Krapp’s last Tape by Samuel Beckett

By: M. S. Zarei

Krapp’s Last Tape stages in part the incessant plays of human foibles and regret. Upon sketching an intimate portrait of the individual alone, Beckett seems to offer a worldview of an empty, cyclic nature of human life overshadowed by almost infinite regressions into a painful past. The 69-year old Krapp is almost at a trial to assess his younger self (the 39-year old Krapp) through his taped memories on the “awful occasion” of his birthday, yet he realizes that how strange his former self appears to battle with his current self, hence “brief laugh in which Krapp joins” that emerges as a result of a realization of his own futile and ambitious desires in his younger self.

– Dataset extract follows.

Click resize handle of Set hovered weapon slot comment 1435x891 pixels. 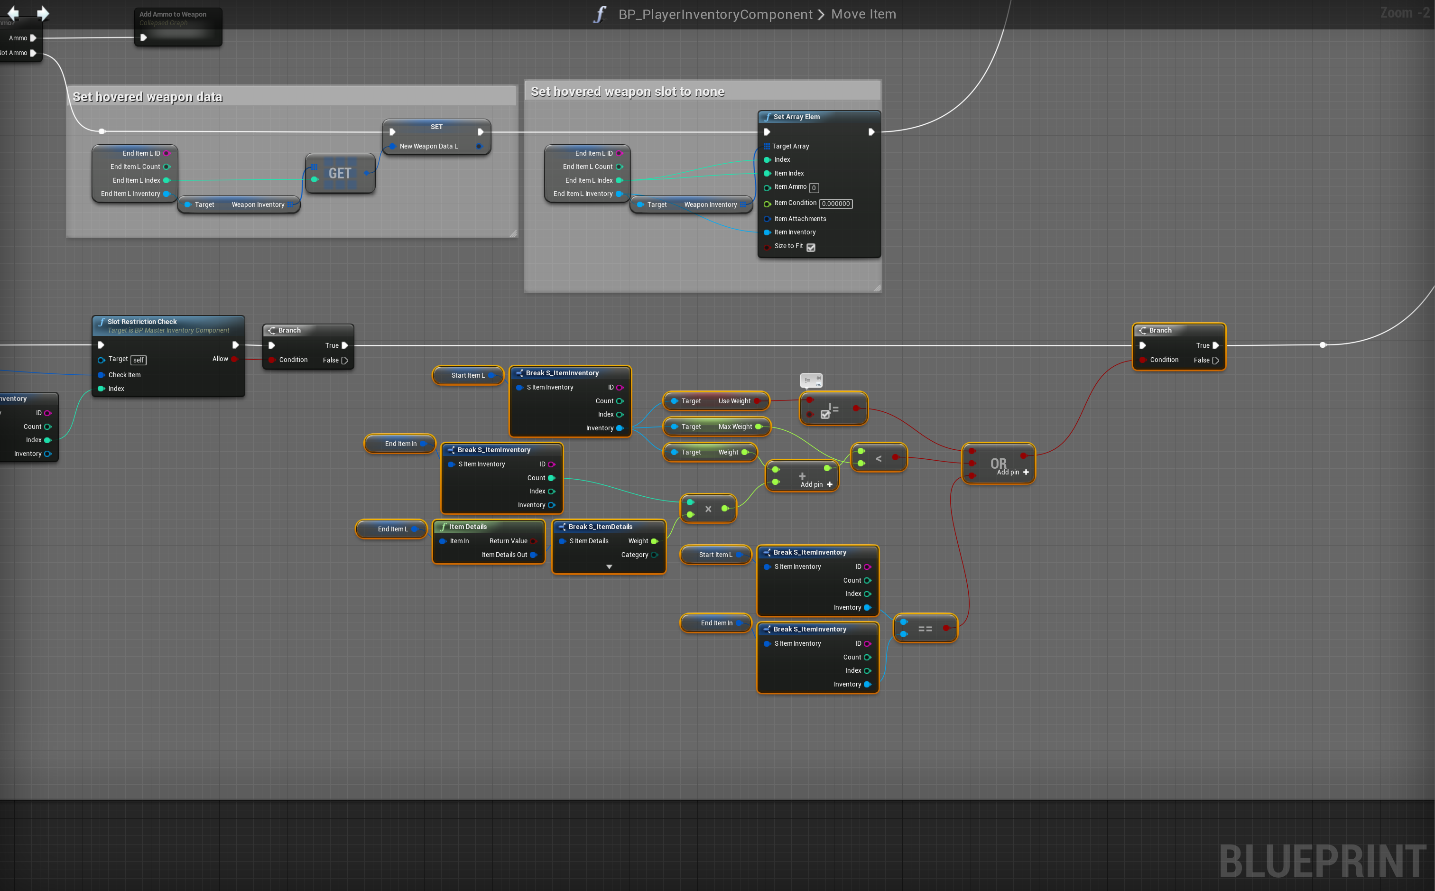point(877,288)
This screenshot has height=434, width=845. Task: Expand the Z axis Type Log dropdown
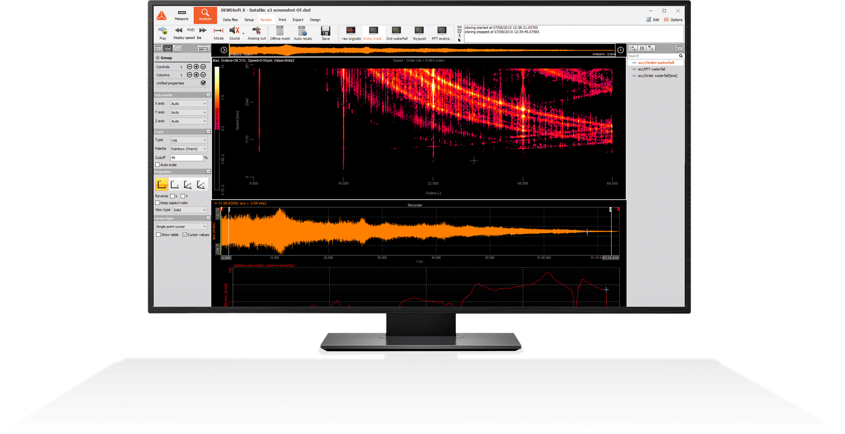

The blankness of Krapp’s cyclic life, as representative of human life in general, is marked by his empty and futile documented past whose paling fire is still burning deep down inside him, yet inadequate to prod him yearning back for them.
'Perhaps my best years are gone. When there was a chance of happiness. But I wouldn't want them back. Not with the fire in me now. No, I wouldn't want them back.'– Krapp's Last Tape
Krapp’s reflection on his past self, fraught with his double sense of mockery and regret, appears to draw on significance as merely “separating [of] the grain from the husk.” The aging Krapp is assessing his accomplishment, if any, as any human being might do in that very age, however it seems to be to no avail for Beckett’s worldview affirms the undeniable futility of human life.
The techniques and methods Beckett uses to achieve and create this worldview are notable. The language of the play with its precise functionality hardly seems to convey any meaning. Thus the plot seemingly emerges as being devoid of meaning and meaning if there is such a thing may reside in stage directions. Moreover, the brevity of Beckett language is aptly highlighted here which in large scale marks the division of the whole play into a one-act play as to stage the shortness and emptiness of Krapp’s life whose pathetic ending is paralleled with recoding his last tape. Repetition also plays an important role as another method to achieve that worldview. Krapp’s life is plagued with jaded repetition as is the dead language of the play in its limited functionality. After all, Beckett seems to aim at representing Krapp’s blank life as a support for his absurd view about human life in general, and in so doing he uses different techniques and method to achieve that goal.